In a large bowl, combine the sugar and oil, then mix in the eggs, sourdough starter, and vanilla.
In a separate bowl, mix together the flour, cocoa powder, and salt and add to the wet ingredients, stirring until just combined.
Pour the batter into the prepared pan. Bake for 20 to 25 minutes, or until a toothpick inserted into the center comes out clean. Remove from the oven and immediately sprinkle with the chocolate chips and let them sit for a few minutes to soften before spreading them evenly across the top of the brownies.
Cool for 30 minutes, then transfer them to the freezer for 1 hour. Let the brownies sit at room temperature for 20 minutes and slice before serving. Store tightly covered at room temperature for up to 2 days.

Honey Caramel Corn :

Caramel corn is always a hit at gatherings, and I love that this version doesn’t use corn syrup like so many other recipes. It comes together in a flash, so it’s my emergency dessert when I’ve committed myself to bringing something to a potluck or party and then have promptly forgotten until a few hours before heading out the door. When you’re ready to combine the popped kernels and caramel sauce, use a bigger bowl than you think you’ll need—the popcorn likes to fly out of the bowl when you’re mixing everything together.

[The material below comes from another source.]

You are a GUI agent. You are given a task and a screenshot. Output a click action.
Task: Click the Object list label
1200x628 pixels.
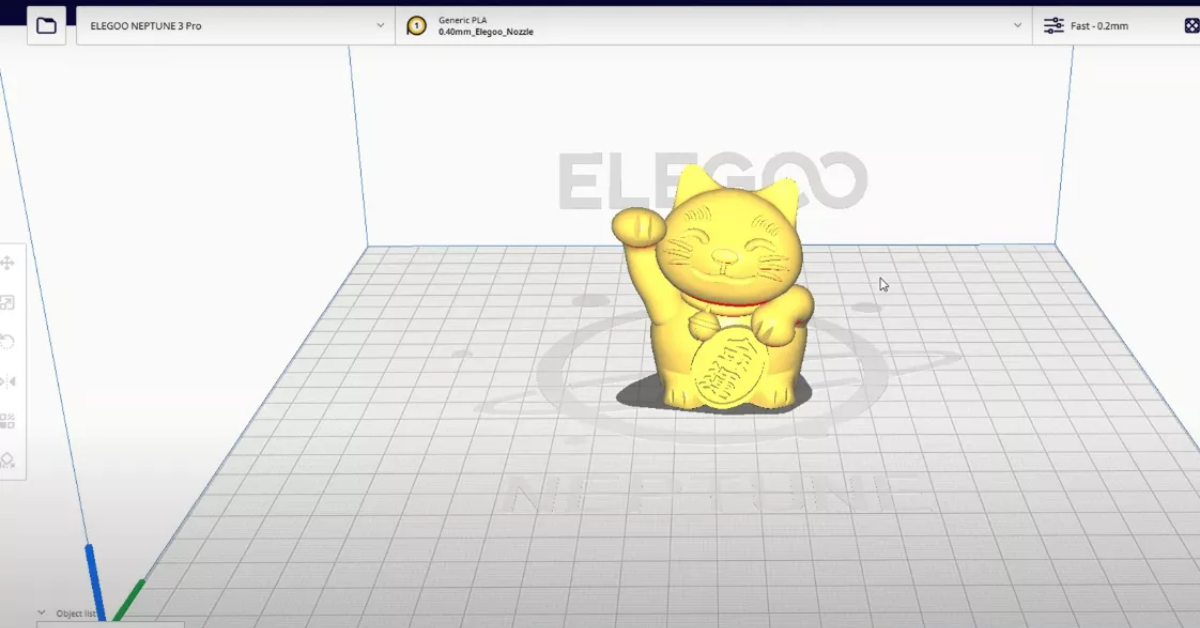tap(76, 614)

¾ cup unpopped popcorn kernels
½ cup (1 stick) unsalted butter or coconut oil
⅓ cup honey
½ cup packed brown sugar, preferably organic whole cane sugar
Pinch of sea salt
½ teaspoon baking soda
1 teaspoon vanilla extract
Pop the popcorn on the stove top or in an air-popper and place it in a large bowl. (Use a bigger bowl than you think you’ll need so you have plenty of room for mixing.)
In a medium saucepan over low heat, melt the butter with the honey, sugar, and salt. Bring to a gentle simmer and cook for 5 minutes, stirring continuously.
Remove the pan from the heat and stir in the baking soda and vanilla. It will foam up and then settle down as you stir. Pour the caramel sauce over the popped corn. The sauce will rapidly begin to harden, so work quickly with a wooden spoon to fully coat all the popcorn with the sauce.
For slightly less sticky caramel corn, spread the coated popcorn on baking sheets and bake at 250°F for 30 minutes, stirring two or three times during baking to make sure it cooks evenly. We don’t mind sticky caramel corn, so I usually skip the baking step.